*INFORMATION SHOWN*:
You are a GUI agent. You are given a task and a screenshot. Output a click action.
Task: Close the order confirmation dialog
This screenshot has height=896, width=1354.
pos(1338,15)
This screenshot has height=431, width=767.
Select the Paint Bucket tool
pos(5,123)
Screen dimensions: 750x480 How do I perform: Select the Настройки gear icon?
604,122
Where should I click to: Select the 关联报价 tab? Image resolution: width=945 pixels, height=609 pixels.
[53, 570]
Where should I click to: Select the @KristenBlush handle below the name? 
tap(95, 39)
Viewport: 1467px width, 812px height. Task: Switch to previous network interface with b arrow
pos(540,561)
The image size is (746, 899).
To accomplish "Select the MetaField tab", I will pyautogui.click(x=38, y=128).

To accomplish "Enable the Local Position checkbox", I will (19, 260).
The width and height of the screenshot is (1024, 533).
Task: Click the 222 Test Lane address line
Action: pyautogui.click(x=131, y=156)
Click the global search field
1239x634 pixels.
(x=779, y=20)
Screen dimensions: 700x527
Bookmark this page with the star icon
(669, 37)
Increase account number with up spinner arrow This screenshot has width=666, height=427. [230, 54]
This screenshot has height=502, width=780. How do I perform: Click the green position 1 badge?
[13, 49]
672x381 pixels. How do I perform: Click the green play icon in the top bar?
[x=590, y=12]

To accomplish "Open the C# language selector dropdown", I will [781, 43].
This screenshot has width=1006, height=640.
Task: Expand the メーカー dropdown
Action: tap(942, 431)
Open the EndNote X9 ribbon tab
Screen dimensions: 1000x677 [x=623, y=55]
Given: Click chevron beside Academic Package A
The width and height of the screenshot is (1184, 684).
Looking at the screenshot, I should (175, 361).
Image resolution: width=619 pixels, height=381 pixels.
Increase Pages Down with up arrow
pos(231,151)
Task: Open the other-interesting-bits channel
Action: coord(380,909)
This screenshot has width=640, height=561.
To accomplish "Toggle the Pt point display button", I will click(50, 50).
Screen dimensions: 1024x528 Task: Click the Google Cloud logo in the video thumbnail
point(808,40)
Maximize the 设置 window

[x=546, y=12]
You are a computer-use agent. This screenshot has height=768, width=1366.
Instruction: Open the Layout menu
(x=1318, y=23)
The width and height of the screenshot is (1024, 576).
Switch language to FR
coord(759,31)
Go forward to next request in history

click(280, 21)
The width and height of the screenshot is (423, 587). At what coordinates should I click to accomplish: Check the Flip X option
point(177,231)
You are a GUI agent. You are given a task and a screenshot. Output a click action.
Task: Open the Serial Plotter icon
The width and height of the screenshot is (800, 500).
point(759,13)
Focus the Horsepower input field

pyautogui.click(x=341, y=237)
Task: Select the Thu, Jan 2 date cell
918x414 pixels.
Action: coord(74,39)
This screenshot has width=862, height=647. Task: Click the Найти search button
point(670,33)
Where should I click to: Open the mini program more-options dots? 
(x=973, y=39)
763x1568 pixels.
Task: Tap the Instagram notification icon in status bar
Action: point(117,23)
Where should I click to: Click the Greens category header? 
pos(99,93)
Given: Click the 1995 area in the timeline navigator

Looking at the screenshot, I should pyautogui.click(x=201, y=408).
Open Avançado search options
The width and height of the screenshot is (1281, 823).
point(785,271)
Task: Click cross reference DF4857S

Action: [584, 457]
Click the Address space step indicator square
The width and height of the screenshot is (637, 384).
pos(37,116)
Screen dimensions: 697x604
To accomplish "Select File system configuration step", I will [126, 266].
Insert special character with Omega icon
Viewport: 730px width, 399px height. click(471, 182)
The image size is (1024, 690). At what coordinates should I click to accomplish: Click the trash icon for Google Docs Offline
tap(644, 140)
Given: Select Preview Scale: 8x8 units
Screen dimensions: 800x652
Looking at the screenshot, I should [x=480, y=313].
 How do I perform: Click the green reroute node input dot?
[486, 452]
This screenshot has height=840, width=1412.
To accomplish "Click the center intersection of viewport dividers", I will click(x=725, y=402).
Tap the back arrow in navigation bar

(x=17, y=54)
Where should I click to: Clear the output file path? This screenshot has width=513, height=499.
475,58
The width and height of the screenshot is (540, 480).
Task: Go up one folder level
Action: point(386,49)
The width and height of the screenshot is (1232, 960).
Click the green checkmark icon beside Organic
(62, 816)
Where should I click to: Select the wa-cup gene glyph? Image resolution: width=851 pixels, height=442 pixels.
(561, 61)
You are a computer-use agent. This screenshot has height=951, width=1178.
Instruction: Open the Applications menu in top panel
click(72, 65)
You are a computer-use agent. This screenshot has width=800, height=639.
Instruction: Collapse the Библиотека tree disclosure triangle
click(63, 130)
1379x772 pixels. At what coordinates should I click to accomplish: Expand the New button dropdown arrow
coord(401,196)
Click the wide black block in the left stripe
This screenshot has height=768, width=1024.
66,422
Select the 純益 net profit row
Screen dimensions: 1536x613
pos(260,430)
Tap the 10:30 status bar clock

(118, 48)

*TASK TO COMPLETE*: What lines in the material above hold the string "step"? List them.

*TASK RESULT*:
Click the Address space step indicator square
To accomplish "Select File system configuration step", I will [126, 266].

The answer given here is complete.